「GDS2024世界デジタルサミット」で講演する日本IBMの山口明夫社長(1日、東京都千代田区)

日本IBMの山口明夫社長は1日、「GDS2024世界デジタルサミット」(主催:日本経済新聞社)で登壇した。企業が人工知能(AI)で価値を創造していくためには「オープンにAIを共同開発し、企業のもつデータを組み込んでいくことが重要だ」と話した。

AIは質の高いデータを大量に読みこませることで能力が向上する。一般に公開されているデータに加えて、まだ活用されていない企業データを学習させれば、より精度の高いAIを構築することができる。山口氏は「価値がある企業のデータをいかに開放するかということが大きなポイントになる」と話す。

そのためには複数の企業が共同でAIのモデル開発に関わり、業界のデータを提供する必要がある。
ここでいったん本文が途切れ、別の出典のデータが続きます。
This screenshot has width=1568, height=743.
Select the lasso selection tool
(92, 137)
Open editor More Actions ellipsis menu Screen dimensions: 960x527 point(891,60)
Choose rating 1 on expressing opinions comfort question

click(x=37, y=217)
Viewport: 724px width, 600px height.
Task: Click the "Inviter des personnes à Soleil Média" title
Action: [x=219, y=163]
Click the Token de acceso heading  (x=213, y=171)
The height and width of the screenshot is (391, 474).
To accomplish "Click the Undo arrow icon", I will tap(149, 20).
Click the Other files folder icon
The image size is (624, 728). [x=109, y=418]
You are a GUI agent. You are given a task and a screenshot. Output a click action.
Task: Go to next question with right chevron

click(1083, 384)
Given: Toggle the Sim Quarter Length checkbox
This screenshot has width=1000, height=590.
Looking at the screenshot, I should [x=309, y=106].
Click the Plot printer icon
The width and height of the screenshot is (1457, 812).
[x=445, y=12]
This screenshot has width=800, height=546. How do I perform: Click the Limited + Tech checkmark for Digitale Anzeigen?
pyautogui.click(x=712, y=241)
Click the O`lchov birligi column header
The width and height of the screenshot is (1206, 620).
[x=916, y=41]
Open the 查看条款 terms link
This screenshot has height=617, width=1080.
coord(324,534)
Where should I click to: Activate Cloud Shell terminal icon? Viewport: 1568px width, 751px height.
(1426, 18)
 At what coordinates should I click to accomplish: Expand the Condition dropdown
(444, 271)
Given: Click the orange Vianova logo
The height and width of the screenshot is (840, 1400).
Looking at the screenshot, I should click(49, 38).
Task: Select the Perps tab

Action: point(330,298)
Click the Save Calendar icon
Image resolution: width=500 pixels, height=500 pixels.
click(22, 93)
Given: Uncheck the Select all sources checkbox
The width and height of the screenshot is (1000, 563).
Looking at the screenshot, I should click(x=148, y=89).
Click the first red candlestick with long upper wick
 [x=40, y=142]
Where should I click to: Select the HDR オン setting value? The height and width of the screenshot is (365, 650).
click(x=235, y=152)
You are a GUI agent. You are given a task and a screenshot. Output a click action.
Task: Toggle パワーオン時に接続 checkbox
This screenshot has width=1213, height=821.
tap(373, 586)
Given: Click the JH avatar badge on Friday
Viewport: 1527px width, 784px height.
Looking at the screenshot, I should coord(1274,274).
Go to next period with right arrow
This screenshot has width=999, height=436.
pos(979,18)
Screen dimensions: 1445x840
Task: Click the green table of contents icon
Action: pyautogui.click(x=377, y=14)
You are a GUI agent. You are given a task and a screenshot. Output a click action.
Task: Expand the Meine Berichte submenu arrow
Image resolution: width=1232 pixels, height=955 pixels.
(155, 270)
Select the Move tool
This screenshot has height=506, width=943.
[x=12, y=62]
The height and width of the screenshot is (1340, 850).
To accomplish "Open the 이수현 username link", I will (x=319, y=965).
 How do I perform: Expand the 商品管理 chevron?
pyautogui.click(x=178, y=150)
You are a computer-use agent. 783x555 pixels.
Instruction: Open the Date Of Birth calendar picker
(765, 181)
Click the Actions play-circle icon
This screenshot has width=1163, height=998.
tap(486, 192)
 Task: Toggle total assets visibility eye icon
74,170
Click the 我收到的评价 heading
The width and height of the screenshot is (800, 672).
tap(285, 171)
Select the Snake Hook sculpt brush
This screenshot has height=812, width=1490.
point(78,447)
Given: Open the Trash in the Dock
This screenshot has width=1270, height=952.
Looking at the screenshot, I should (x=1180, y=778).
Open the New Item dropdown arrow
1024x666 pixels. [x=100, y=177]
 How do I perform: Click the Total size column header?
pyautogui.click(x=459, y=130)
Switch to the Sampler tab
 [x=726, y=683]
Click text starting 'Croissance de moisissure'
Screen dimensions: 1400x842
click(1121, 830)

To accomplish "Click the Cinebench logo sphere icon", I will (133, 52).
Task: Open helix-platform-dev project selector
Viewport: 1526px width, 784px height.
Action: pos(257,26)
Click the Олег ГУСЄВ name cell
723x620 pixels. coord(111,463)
米IBMは2023年12月、オープンソースによる生成AIの開発や利用を促進するための団体「AIアライアンス」を企業や研究機関などと立ち上げた。情報を開示することでAIの信頼性も高めたい考えだ。

企業がAIの活用を推進するためにはガバナンスの確立も欠かせない。データの管理や運用体制を確立し、適切に管理することが企業の信用につながる。山口氏は「どこの部門でどんなAIを使っているか把握するなど、管理が重要になる」と指摘した。

AIの急速な進化と浸透により機械学習に必要な計算量が加速度的に増えたことで、将来的な電力の確保が課題となる。日本IBMは従来型のコンピューター、ニューロン技術、量子コンピューターの3つを組み合わせることで対応していくとした。